There, Republican politicians advanced legislation this week that would take over campaign finance oversight authority from the secretary of state.
Implementing changes to either the Foxconn deal or the WEDC will be more hard if Walker signs the bills passed this week by the state legislature, one of which "would shield the state jobs agency from his control and allow the board to choose its leader until September, likely at least delaying Evers' ability to maneuver on the Foxconn subsidy", the Associated Press reported this week.
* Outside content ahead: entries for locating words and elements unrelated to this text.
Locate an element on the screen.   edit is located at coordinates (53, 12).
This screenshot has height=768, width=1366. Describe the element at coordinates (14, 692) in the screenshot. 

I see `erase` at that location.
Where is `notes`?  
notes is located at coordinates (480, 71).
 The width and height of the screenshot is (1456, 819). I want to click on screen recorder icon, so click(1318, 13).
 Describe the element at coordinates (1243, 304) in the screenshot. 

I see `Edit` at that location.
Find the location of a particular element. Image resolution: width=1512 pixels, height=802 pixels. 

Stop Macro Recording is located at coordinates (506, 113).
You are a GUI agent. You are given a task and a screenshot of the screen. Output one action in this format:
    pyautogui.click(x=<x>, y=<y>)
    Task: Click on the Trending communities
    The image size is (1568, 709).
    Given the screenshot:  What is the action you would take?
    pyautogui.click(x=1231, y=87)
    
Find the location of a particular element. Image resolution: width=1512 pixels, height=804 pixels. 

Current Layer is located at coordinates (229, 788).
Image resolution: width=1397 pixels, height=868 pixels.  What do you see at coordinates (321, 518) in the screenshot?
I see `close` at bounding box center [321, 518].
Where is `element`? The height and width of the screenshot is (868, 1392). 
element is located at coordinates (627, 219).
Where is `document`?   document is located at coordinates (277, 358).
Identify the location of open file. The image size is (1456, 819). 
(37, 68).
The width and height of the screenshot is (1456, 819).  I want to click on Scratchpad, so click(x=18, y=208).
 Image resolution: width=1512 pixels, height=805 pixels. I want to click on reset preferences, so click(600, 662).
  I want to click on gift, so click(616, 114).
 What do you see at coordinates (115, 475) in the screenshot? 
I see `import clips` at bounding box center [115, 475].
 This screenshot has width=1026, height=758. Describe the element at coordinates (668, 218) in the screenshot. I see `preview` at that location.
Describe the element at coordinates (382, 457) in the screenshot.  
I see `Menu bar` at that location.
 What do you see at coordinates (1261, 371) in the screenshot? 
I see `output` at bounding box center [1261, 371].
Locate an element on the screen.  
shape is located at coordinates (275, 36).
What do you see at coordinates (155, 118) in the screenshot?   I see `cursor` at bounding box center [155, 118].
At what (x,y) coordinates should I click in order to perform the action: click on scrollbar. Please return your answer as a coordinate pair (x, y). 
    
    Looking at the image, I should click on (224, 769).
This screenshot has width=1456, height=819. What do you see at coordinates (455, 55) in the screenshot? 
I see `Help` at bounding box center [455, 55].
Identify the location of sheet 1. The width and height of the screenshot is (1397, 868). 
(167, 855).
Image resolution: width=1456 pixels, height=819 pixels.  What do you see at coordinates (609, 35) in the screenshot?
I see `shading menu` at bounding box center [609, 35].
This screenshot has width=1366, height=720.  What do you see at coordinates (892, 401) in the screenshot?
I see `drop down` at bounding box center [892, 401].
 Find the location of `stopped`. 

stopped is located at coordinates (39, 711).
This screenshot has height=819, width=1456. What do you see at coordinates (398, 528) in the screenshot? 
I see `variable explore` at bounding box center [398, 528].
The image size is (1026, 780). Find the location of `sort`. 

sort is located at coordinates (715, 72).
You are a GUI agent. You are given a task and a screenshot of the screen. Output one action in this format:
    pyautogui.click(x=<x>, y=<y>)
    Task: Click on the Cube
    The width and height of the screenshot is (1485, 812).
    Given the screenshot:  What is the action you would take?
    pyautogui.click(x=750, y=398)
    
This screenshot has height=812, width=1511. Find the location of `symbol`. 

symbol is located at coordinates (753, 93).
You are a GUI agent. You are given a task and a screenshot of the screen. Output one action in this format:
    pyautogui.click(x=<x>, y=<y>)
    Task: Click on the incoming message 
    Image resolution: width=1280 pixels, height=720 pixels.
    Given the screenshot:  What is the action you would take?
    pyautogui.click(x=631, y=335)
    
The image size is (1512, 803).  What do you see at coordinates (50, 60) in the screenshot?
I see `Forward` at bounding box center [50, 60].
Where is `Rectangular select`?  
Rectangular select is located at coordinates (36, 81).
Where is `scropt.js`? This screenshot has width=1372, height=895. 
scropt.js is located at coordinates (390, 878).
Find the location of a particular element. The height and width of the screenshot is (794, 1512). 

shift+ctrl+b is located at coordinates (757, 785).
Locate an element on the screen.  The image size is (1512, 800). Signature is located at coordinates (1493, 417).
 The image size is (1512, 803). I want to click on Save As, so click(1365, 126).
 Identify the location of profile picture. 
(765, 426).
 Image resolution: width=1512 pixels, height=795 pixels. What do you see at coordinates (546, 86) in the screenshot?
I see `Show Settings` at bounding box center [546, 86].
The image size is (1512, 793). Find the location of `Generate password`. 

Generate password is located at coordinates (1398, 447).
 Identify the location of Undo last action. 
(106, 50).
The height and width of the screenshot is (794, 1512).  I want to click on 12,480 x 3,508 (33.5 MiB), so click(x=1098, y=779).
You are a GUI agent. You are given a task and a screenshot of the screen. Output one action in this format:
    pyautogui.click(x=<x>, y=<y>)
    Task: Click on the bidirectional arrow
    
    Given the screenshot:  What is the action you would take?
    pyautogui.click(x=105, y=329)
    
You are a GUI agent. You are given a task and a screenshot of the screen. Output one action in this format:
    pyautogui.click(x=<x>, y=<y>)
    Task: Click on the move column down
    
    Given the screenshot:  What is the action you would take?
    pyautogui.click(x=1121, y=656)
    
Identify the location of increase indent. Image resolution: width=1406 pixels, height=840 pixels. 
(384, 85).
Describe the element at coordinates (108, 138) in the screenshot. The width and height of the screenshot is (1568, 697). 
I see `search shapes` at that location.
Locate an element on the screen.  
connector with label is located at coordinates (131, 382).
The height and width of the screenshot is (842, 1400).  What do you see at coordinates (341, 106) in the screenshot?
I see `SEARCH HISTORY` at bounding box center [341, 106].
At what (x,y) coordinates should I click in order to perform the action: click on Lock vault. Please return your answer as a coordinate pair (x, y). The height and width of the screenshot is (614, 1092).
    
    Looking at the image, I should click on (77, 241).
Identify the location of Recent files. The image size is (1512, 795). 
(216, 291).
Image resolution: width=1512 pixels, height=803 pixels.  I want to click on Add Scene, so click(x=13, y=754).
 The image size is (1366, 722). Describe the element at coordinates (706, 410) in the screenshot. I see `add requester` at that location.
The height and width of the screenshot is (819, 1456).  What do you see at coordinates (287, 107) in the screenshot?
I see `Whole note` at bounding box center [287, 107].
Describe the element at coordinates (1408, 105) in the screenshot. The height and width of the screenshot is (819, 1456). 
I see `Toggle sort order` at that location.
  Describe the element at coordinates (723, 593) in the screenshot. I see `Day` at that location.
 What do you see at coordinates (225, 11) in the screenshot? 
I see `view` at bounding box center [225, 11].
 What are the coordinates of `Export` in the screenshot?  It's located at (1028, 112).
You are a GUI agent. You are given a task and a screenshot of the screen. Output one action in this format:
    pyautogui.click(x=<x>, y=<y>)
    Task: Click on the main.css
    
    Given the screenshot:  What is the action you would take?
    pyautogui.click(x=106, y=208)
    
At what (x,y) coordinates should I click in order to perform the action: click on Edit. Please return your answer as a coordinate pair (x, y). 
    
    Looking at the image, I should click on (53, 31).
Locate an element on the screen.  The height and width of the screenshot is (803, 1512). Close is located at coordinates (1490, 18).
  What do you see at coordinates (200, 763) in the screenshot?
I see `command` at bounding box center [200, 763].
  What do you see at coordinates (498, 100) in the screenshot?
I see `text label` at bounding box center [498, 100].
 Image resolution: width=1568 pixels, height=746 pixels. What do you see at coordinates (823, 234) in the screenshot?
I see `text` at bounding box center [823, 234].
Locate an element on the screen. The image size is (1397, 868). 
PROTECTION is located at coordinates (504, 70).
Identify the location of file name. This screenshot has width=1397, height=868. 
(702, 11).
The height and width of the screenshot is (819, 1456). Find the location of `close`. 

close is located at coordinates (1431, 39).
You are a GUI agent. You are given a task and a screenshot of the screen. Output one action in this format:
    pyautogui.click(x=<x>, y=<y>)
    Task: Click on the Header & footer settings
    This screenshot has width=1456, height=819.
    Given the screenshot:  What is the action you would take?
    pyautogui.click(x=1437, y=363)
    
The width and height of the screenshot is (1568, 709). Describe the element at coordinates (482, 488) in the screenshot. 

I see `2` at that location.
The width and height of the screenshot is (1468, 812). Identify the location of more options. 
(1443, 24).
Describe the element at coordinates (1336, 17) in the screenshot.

The State Assembly also approved the bill along party lines later on Wednesday.
"Most important here, though, is not the specific provisions but the sort of general attitude that the Republicans seem to be under the impression that separation of powers refers to parties rather than branches of government", said Howard Schweber, a political science professor at the University of Wisconsin-Madison.
Democratic Attorney General-elect Dana Nessel is thought to be the aim of an additional bill which provides the legislature with the right to wade into legal battles involving the state. That would stop Evers and Democratic Attorney General-elect Josh Kaul from fulfilling promises to withdraw Wisconsin from a multistate lawsuit seeking repeal of the Affordable Care Act. The bill next goes to the GOP-led Senate.
Democrats say the measure provided inadequate coverage and would cause premiums to skyrocket. That measure is awaiting a final legislative vote in the state Assembly.
The full Senate could vote later Wednesday. There could also be cases where legislators want to take the same side as the attorney general but make a different legal argument.
In Michigan, Republicans are advancing their own measure that would also allow GOP lawmakers to intervene in lawsuits, ensuring they could step in if Nessel will not defend laws. That decision - whether to join or withdraw from this kind of litigation - has been one for the attorney general and governor.
But Republicans also have made it clear that they're taking action because they don't trust Evers.
Unless, of course, they voted to limit that governor's power.
Last, the lame-duck bills will temporarily prevent Evers from controlling the leadership of the Wisconsin Economic Development corporation, a public agency staffed with private workers that hammers out state development deals.
On the campaign trail, Gov. -elect Tony Evers indicated that we could remove Wisconsin from that lawsuit.
As part of the package passed early Wednesday morning, Republicans codified work requirements for some Medicaid recipients. The Senate passed the proposal earlier in the evening.